- **Task prompt**:
Tell how many lines of the data below have the string "question" in them. Say nothing more.

Data entries
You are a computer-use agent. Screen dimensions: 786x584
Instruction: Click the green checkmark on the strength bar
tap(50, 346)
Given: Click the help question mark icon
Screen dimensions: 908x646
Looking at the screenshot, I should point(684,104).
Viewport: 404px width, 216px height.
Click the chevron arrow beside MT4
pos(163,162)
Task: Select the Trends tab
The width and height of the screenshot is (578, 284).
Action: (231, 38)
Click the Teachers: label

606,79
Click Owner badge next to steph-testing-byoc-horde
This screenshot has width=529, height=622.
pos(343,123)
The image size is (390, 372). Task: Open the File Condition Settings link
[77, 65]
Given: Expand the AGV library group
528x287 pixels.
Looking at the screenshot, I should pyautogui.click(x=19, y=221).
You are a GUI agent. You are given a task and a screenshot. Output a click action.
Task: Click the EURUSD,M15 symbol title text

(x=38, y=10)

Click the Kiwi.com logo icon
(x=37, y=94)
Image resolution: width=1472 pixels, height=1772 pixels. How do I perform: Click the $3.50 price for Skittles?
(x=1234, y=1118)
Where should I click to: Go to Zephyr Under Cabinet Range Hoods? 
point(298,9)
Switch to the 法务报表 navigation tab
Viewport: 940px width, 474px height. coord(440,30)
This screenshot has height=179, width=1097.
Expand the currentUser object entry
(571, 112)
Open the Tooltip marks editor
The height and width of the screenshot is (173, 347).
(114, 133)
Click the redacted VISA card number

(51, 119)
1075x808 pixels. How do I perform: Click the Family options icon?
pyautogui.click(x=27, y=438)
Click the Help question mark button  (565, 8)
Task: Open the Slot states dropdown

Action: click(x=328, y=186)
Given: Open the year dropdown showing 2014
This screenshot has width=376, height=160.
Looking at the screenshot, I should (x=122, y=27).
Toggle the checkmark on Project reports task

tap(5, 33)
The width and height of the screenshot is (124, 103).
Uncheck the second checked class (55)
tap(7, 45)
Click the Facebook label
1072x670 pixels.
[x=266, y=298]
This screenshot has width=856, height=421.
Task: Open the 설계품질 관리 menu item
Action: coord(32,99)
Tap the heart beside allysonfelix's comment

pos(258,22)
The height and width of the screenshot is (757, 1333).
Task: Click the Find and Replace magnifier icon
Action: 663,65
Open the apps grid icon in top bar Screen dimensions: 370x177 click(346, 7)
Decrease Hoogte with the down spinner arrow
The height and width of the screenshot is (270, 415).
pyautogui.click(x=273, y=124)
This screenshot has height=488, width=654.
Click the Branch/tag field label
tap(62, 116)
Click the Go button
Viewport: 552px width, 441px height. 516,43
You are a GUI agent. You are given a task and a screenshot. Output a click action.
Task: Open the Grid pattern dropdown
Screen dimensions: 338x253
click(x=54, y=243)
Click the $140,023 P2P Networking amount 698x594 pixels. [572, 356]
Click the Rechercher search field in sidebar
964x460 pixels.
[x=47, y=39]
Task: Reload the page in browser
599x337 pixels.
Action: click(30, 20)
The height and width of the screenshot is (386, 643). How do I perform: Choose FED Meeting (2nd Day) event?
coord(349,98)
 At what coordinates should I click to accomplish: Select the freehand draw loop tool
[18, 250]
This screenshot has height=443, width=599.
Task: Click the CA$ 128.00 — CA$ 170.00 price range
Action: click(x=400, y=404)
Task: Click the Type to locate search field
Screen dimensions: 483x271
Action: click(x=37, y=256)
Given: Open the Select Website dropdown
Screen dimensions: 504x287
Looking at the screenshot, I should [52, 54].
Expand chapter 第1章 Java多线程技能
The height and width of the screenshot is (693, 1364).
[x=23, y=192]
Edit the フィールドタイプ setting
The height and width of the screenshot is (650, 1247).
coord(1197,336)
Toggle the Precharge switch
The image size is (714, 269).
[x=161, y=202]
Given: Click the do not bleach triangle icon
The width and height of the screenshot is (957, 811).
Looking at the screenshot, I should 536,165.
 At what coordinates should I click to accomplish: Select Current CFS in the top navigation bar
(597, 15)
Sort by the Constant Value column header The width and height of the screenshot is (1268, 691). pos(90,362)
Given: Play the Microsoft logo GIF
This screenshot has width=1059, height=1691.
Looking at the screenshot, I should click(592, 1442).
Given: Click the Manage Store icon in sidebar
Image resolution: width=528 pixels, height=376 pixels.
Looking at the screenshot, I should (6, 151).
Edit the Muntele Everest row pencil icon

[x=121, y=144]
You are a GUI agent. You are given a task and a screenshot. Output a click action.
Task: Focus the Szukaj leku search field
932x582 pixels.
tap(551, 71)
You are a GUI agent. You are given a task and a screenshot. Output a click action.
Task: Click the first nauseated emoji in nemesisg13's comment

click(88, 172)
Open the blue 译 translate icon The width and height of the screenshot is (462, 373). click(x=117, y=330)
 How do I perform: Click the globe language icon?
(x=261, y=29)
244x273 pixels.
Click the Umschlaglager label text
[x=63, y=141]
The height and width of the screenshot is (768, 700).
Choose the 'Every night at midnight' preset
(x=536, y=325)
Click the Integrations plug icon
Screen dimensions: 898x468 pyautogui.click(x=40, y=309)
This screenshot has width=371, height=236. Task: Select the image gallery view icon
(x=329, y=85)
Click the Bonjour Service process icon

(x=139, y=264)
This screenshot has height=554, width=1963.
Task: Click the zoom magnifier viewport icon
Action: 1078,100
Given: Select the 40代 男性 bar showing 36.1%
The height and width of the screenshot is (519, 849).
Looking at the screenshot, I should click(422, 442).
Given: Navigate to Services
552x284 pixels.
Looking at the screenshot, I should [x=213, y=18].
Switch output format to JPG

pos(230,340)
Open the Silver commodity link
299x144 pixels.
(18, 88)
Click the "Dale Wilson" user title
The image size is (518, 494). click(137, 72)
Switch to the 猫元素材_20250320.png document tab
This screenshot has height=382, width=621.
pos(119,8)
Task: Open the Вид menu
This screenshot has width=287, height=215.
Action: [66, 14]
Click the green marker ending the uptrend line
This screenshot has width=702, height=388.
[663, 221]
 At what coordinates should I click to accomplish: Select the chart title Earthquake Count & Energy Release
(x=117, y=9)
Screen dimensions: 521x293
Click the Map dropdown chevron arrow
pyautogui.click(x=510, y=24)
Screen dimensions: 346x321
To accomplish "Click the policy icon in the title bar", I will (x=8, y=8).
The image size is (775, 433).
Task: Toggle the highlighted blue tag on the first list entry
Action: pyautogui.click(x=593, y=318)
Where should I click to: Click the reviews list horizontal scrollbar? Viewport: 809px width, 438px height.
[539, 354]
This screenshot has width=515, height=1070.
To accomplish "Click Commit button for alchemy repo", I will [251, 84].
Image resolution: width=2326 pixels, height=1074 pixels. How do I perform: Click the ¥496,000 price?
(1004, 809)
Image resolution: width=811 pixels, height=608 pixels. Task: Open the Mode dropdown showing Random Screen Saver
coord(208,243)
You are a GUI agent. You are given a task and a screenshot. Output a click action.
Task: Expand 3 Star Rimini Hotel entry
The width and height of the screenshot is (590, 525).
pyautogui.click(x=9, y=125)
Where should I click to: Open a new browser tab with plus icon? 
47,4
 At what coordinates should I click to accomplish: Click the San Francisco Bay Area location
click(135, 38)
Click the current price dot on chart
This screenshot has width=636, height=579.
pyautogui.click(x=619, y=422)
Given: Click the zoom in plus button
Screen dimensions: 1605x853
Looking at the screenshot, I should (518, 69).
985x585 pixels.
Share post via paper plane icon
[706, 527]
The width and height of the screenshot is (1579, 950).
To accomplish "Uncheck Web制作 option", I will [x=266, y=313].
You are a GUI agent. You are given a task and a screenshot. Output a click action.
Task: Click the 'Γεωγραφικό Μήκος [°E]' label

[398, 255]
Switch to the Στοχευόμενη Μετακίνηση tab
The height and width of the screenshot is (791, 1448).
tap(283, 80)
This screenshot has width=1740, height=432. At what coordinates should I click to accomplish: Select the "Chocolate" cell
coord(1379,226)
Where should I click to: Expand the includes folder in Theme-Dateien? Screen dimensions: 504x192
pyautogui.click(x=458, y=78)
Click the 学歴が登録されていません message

- **Output for this task**:
2